What you will do:
When you reach the line containing "Focus the knowledge source name input field" in the data below, begin returning lines exactly as written, and stop once the line containing "Click the green payment" has been returned.

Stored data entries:

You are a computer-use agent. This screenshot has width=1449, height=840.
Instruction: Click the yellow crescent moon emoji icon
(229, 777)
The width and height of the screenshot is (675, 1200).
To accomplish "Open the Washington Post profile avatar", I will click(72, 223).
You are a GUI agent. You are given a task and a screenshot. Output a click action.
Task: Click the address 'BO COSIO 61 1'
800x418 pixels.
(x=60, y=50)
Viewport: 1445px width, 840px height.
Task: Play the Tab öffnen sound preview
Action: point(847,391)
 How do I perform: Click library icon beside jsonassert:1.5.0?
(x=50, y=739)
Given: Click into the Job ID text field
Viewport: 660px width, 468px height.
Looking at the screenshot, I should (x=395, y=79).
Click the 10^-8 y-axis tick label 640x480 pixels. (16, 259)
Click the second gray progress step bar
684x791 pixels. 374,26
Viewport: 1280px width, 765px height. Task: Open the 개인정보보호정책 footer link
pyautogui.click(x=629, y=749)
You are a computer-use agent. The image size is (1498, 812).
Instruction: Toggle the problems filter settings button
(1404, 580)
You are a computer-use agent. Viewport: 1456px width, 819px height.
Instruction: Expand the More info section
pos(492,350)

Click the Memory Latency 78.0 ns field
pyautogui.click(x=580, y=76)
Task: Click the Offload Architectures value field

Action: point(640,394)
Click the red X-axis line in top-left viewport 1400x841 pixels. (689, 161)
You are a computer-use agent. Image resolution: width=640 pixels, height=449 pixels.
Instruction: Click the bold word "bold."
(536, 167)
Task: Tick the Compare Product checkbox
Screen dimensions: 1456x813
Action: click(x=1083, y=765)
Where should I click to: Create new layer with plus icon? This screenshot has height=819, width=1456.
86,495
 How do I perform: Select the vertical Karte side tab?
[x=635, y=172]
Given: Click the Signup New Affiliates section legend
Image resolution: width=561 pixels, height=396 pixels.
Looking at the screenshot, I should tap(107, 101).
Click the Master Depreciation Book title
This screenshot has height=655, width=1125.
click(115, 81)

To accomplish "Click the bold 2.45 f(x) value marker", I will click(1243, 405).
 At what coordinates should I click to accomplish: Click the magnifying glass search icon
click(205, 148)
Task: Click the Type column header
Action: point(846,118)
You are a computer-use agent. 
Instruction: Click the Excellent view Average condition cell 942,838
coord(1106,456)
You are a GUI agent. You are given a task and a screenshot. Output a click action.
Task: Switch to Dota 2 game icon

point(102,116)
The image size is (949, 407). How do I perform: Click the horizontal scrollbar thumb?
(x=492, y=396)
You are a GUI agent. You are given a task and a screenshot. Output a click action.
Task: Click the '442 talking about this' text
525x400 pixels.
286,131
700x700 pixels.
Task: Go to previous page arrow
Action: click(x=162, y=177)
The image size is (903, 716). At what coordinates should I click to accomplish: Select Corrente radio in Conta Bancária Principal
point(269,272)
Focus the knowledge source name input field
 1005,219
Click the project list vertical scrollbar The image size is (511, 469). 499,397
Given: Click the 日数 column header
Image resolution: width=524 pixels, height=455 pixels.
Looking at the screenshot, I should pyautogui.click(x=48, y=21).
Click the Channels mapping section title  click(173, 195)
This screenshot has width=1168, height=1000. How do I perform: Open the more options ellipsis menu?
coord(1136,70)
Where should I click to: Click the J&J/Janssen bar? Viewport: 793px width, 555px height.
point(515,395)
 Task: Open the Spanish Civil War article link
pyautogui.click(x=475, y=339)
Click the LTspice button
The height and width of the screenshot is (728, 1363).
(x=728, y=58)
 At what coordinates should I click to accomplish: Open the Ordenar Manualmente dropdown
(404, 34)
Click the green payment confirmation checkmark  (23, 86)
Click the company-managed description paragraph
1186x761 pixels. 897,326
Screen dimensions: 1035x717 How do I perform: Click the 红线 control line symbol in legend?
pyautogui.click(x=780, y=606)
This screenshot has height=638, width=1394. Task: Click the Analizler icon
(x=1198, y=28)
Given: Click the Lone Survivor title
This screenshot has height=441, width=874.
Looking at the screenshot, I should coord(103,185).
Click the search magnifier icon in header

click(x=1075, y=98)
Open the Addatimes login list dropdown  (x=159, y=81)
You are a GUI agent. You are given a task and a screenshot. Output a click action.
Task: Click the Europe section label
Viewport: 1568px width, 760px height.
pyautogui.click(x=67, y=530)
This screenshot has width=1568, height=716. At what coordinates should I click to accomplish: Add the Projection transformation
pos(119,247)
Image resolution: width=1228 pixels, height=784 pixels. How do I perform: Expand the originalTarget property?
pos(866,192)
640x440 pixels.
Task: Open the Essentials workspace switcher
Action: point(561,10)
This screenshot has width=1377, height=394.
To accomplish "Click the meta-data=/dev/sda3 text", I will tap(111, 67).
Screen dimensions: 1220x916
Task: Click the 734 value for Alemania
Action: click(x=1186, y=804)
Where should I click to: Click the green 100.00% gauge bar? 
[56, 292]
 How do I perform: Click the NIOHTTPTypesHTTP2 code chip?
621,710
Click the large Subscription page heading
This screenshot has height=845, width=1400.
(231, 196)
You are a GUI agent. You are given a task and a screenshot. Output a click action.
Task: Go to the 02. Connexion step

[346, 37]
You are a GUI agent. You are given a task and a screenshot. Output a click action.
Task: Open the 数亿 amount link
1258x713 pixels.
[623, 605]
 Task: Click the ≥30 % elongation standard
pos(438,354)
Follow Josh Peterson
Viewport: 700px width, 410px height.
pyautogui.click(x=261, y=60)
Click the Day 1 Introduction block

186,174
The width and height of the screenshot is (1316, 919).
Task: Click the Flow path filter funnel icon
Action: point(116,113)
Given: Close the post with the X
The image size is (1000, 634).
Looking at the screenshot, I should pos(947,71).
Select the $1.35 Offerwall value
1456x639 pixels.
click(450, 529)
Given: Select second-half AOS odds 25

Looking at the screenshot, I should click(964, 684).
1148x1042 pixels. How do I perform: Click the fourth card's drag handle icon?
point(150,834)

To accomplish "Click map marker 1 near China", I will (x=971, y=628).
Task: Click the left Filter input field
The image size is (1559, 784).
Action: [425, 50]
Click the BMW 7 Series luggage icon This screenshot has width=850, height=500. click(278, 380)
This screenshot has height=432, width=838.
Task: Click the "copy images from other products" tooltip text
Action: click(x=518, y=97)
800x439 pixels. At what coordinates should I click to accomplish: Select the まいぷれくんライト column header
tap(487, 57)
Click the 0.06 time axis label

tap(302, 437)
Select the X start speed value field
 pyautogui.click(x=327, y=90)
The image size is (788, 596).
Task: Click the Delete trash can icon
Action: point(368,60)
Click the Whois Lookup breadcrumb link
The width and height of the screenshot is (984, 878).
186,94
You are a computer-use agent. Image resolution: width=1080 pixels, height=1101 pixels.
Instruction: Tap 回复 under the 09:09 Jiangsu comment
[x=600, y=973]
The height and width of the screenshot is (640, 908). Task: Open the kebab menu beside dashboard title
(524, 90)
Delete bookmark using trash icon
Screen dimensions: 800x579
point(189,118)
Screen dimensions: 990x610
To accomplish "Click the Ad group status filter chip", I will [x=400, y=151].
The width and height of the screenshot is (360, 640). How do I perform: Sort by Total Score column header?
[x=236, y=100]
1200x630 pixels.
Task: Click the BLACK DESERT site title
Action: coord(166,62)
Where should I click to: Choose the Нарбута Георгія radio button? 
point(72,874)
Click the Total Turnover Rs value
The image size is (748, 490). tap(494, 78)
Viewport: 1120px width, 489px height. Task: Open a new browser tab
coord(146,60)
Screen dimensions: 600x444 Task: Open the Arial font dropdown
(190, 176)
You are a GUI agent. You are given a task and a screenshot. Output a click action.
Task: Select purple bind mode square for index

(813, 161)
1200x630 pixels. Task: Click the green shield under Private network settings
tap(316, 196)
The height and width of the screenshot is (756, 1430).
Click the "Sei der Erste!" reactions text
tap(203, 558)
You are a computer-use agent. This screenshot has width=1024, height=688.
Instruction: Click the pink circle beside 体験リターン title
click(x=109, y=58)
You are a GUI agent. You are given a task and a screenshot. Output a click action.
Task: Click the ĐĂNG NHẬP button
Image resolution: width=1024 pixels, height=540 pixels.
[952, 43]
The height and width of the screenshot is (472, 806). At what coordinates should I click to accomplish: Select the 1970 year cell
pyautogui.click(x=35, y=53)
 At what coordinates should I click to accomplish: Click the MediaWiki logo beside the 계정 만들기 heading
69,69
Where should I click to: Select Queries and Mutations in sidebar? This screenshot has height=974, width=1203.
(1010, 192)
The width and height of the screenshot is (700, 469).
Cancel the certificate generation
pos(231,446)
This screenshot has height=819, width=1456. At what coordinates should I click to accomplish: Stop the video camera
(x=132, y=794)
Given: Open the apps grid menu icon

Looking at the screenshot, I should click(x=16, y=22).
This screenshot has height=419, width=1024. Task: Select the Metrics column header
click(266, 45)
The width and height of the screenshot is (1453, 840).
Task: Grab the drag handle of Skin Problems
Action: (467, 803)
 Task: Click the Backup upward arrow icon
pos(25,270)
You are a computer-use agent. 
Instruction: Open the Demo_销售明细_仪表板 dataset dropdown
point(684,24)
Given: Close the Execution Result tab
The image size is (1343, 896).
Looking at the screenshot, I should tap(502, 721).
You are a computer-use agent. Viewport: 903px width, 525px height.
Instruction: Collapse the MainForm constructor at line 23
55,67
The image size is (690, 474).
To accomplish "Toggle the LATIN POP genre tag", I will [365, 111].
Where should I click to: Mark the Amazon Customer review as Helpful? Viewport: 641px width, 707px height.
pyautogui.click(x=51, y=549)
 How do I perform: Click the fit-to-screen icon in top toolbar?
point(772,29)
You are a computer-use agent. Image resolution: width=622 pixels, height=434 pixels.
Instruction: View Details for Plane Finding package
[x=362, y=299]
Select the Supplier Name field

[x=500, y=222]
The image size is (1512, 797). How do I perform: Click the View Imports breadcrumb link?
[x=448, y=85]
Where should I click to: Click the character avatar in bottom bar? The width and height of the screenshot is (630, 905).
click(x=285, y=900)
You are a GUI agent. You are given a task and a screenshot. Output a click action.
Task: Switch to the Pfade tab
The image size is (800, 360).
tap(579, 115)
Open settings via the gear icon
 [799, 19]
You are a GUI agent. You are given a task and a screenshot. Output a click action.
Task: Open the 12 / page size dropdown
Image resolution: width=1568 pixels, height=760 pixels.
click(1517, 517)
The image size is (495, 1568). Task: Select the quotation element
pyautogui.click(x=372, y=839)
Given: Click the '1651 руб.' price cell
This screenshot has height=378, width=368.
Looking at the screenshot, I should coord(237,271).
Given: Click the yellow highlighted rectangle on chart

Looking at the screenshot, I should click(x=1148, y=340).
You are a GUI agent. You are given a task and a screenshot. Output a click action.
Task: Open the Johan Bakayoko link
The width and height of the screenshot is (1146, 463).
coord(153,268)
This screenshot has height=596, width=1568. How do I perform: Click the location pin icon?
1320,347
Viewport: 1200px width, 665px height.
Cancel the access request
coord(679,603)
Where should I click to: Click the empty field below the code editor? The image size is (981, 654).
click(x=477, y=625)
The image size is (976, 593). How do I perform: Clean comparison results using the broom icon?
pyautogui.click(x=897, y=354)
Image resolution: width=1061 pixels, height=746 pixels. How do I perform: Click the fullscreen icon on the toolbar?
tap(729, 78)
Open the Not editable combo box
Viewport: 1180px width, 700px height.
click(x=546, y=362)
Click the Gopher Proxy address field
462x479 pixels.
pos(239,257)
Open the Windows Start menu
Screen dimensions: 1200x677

Result of the exercise:
Focus the knowledge source name input field
 1005,219
Click the project list vertical scrollbar The image size is (511, 469). 499,397
Given: Click the 日数 column header
Image resolution: width=524 pixels, height=455 pixels.
Looking at the screenshot, I should pyautogui.click(x=48, y=21).
Click the Channels mapping section title  click(173, 195)
This screenshot has width=1168, height=1000. How do I perform: Open the more options ellipsis menu?
coord(1136,70)
Where should I click to: Click the J&J/Janssen bar? Viewport: 793px width, 555px height.
point(515,395)
 Task: Open the Spanish Civil War article link
pyautogui.click(x=475, y=339)
Click the LTspice button
The height and width of the screenshot is (728, 1363).
(x=728, y=58)
 At what coordinates should I click to accomplish: Open the Ordenar Manualmente dropdown
(404, 34)
Click the green payment confirmation checkmark  (23, 86)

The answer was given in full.